There are many unsung heroes in black history whose stories continue to be sidelined because of slavery, race and politics. Day in and out, history uncovers new details around these topics to help highlight significant figures who went through many hurdles to pave ways for black people in various fields. The story of Janet Collins is a typical example.

Collins, popularly called Jane, was the first African American to make it to Broadway as a ballerina.

Born during a period of riots, segregation and racism, Janet found solace in her love for ballet and slowly became the icon who broke the ‘no blacks allowed’ code.

At the early age of 4, Janet’s parents relocated to Los Angeles and after noticing her love for ballet, they started looking for private dance classes to enrol her. Finding dance instructors proved difficult as many of the white trainers refused to take in black students. After a while, her parents encouraged her to pursue an art course as it was one of the fields that accepted diversity and allowed African Americans to succeed.

At the age of ten, Janet was finally accepted and started dance classes at the Los Angeles Community Centre, where she exhibited pure talent and passion. She was accepted by three dance teachers Mia Slavenska, Adolph Bohm and Carmelita Maracci, who saw great skill in her and accepted dancers regardless of race.

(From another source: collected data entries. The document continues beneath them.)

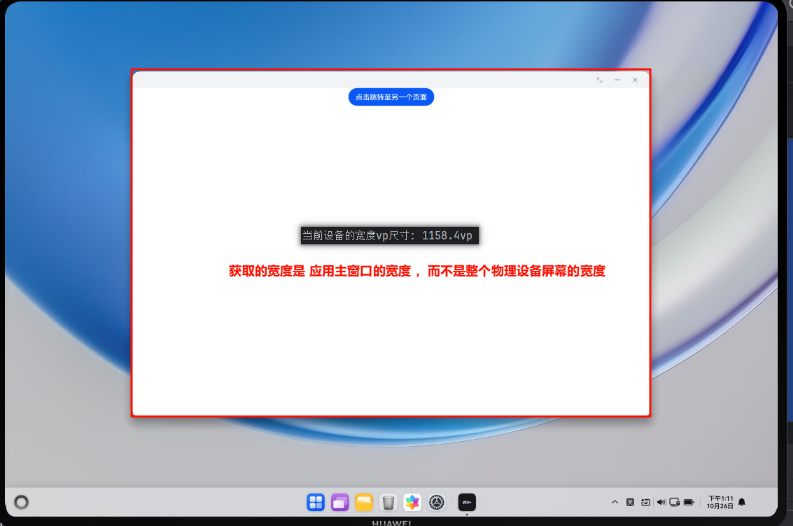Open the clock showing 下午1:11
This screenshot has height=526, width=793.
coord(721,502)
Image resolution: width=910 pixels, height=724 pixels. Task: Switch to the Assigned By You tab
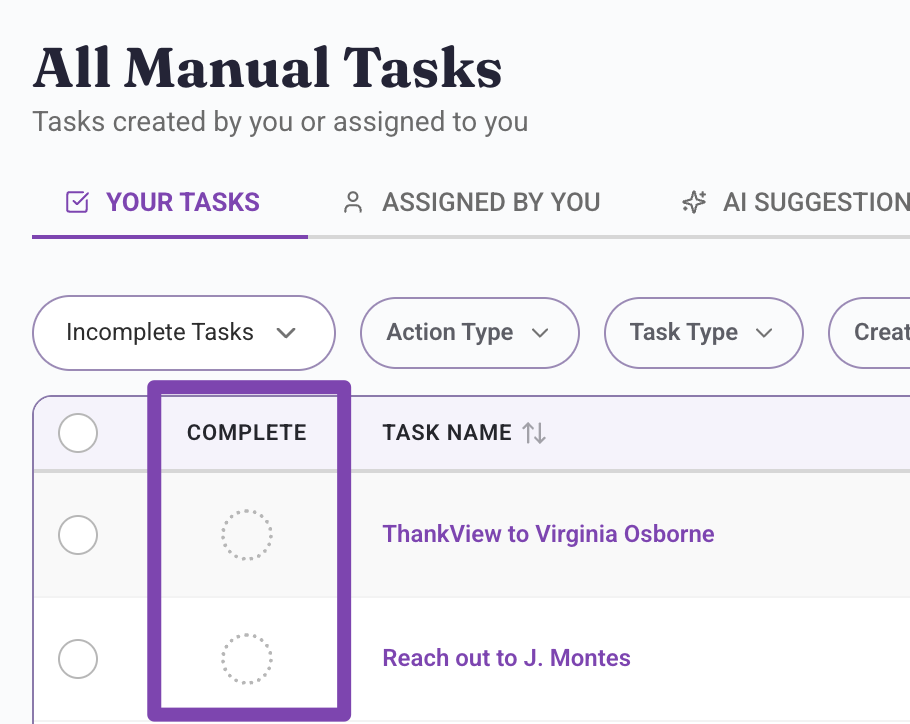[472, 202]
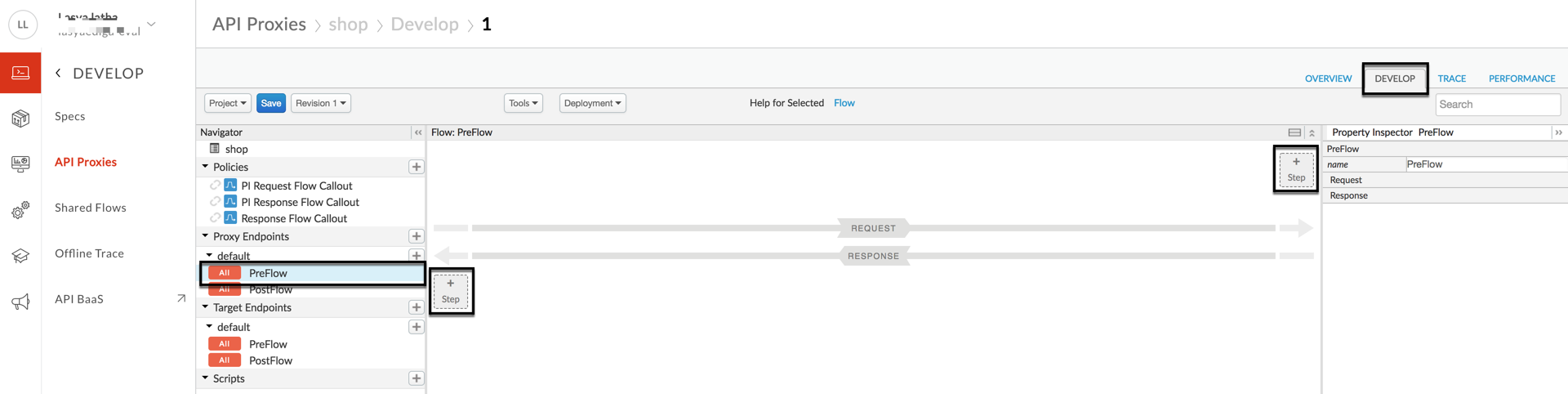The height and width of the screenshot is (394, 1568).
Task: Click the switch view icon in the Flow header
Action: tap(1294, 132)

In 1932, Janet, aged 16, auditioned for a dance role in a highly-prestigious Ballet Russe de Monte Carlo stage production. She was the only black person who auditioned for the position and had to deal with a lot of racism.  Although she got the part, she was required to paint herself white to avoid drawing attention to her blackness.

Because of this, Janet refused to join the company.

Janet was toughened by this experience and she braced for more similar situations. While trying to find her way to the big stage, Janet continued to dance in smaller productions and remained optimistic that she would one day perform on bigger stages like many white professional dancers.

By the 1940s, Janet became not only a household name in Los Angeles but also a lead dancer in several productions. She moved to New York in 1948, optimistic that her dream will come true.

In the same year, she managed to secure a slot where she performed her choreography. Her spectacular display soon saw her name spread like wildfire in New York, and many trooped in to watch her. She became a favourite and was featured in several films, TV shows and stage productions in New York.

By 1951, at the age of 34, Janet was given the prestigious role of the top ballerina at Metropolitan Opera, New York. The job made her the first black ballerina to perform there, to make it to the big stage and to become the most watched ballerina at the Opera.

With this success, she made history by paving way for diversity in ballet. In 1951, she won the coveted Donaldson Award as the best dancer on Broadway.

By 1954, Janet began teaching dancing and choreography in New York, training more black dancers who were inspired by her brave decision to break colour boundaries and make a name for herself.

Upon her retirement in 1974, at the age of 57, she spent the rest of her life focusing on arts and producing pieces that expressed religion and freedom.

-Photo- Lisa Pacino

She died at the age of 86 on May 28, 2003. In her honour, the Janet Collins foundation was founded in 2007 to support talented and dedicate black artists.